Looking to get an Inzer hardcore squat suit, but cant seem to find anywhere decent to get it from in the uk

anyone know anywhere?

Also how do i size up for it? someone did tell me but I've forgotten lol


----------



## METAL (Sep 14, 2008)

Harry Sacks said:


> Looking to get an Inzer hardcore squat suit, but cant seem to find anywhere decent to get it from in the uk
> 
> anyone know anywhere?
> 
> Also how do i size up for it? someone did tell me but I've forgotten lol


Without a doubt speak to Andy Bolton mate. He is an Inzer stockist and will do you a good price as well as helping you with your fitting.
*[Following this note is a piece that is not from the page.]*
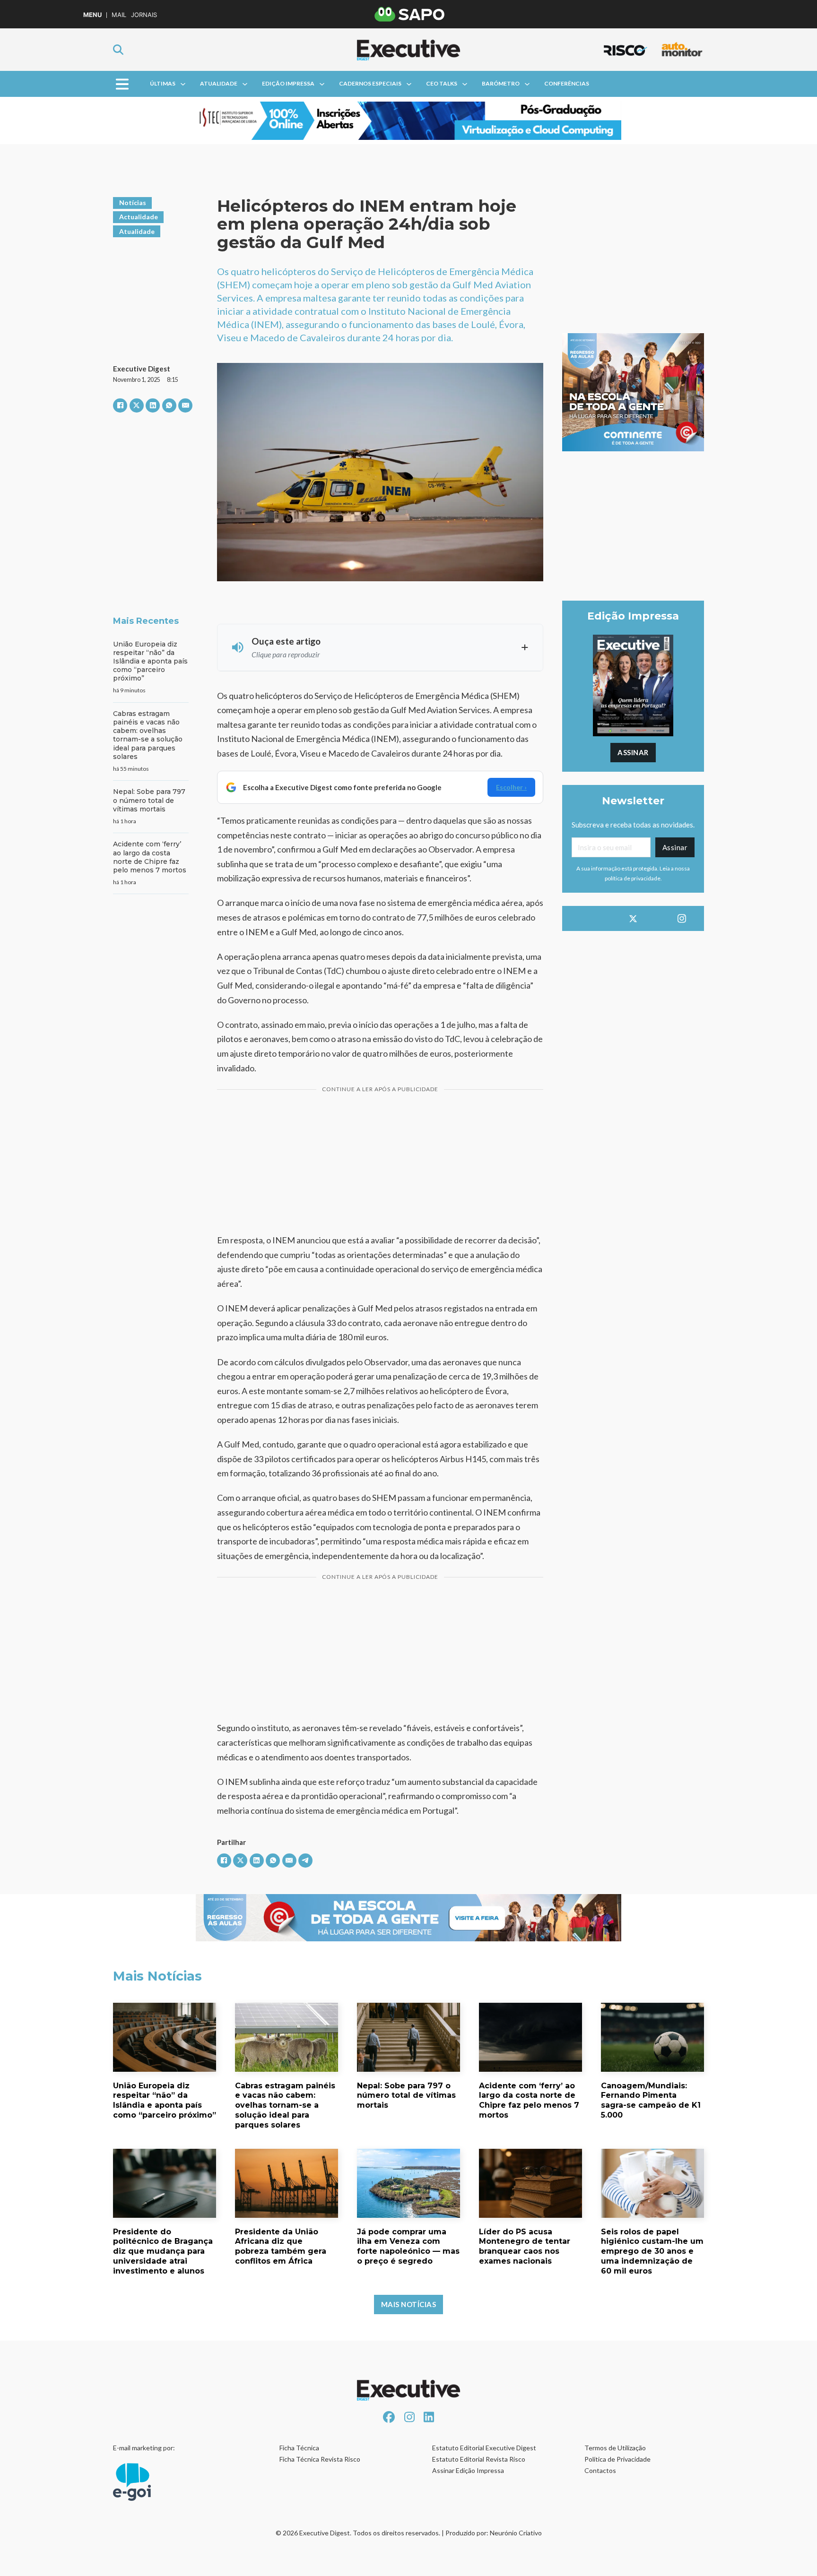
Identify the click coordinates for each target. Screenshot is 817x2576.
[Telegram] (305, 1860)
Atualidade (218, 83)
Find him on Powerliftinguk.com or his own website (just google it, can't remember off the top of my head). Probably andybolton.com/co.uk at a guess.

He's the man to help!


----------



## Harry Sacks (May 3, 2009)

Cheers mate, will have a look at his site and chuck him an email


----------



## Guest (Nov 2, 2009)

Go onto the inzer website, it has rough sizing on.
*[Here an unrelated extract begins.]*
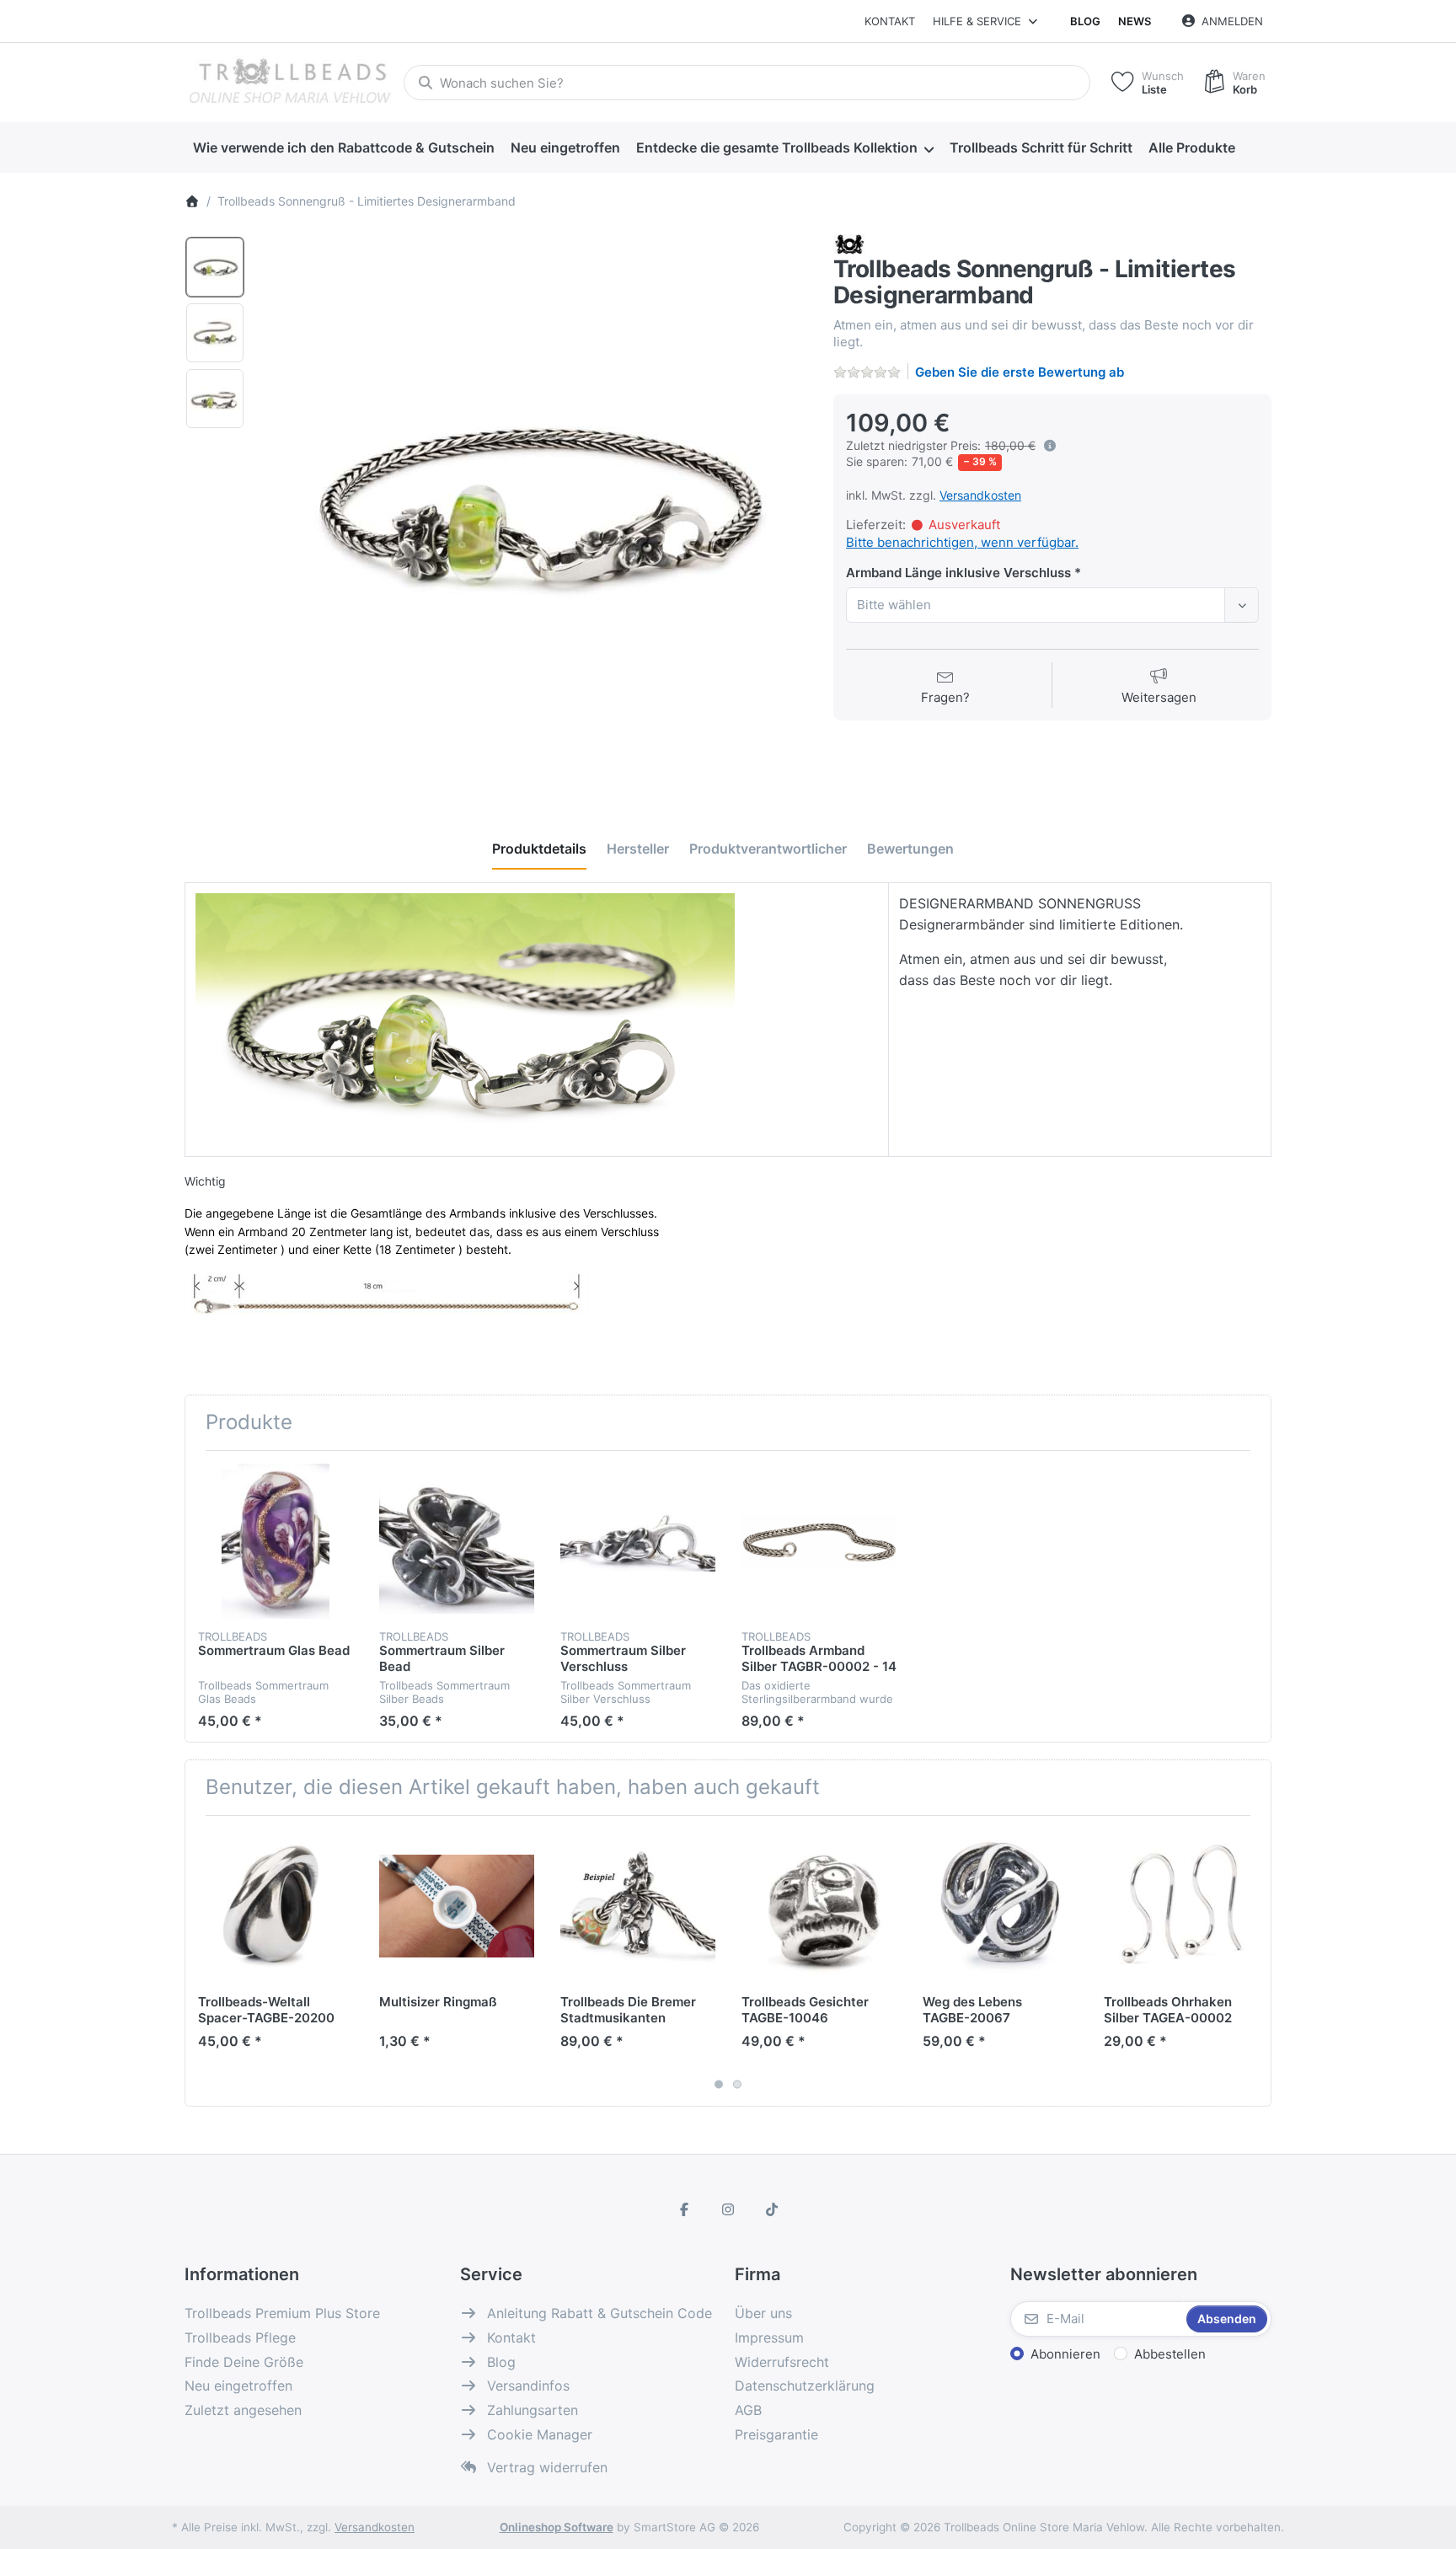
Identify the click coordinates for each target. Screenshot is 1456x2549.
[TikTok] (771, 2209)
How big are you mate?? Im waiting for one to arrive and if it doesnt look like it will fit any time soon i may be persuaded to flog it.


----------



## Harry Sacks (May 3, 2009)

mikex101 said:


> Go onto the inzer website, it has rough sizing on.
> 
> How big are you mate?? Im waiting for one to arrive and if it doesnt look like it will fit any time soon i may be persuaded to flog it.
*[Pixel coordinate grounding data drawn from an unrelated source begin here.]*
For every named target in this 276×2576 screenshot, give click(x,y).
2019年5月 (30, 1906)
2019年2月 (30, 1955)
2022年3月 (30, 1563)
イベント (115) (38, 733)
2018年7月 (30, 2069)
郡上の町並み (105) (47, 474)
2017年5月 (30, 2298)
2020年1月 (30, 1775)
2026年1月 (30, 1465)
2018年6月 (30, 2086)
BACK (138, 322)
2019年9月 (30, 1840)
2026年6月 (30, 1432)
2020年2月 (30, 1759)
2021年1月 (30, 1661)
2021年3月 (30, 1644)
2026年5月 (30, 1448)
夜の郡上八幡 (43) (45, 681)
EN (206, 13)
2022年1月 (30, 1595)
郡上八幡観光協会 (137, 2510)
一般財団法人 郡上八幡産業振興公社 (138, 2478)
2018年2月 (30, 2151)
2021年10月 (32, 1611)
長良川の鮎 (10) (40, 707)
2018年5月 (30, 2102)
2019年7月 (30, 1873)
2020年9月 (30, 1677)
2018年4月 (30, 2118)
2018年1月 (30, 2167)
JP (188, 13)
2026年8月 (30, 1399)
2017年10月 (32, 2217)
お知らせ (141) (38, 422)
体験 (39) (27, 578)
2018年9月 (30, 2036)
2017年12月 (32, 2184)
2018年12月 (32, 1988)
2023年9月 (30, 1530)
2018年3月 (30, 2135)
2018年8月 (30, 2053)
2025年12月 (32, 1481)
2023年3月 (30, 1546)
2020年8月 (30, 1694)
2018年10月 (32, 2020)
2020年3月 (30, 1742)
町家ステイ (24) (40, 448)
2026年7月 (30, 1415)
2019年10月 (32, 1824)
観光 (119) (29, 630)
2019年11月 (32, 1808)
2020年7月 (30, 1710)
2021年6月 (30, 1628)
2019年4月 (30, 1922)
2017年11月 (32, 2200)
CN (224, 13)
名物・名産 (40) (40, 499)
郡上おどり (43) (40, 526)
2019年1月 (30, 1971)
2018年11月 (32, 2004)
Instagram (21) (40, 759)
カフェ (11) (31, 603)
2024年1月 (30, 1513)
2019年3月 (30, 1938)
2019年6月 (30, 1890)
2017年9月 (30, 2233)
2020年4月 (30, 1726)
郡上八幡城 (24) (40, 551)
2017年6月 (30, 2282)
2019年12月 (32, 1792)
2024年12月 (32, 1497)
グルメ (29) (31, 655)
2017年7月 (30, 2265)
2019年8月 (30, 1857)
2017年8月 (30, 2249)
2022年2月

5'11, currently 100kg, though my weight is constantly fluctuating between 100-109kg, 34'' waist, 26'' quads


----------



## Guest (Nov 2, 2009)

Itll be too big for you then. youll probably be looking at a 35. but dont quote me. lol

You had a look on ebay yet? theres always a few knocking around on the US site.


----------



## Harry Sacks (May 3, 2009)

mikex101 said:


> Itll be too big for you then. youll probably be looking at a 35. but dont quote me. lol
> 
> You had a look on ebay yet? theres always a few knocking around on the US site.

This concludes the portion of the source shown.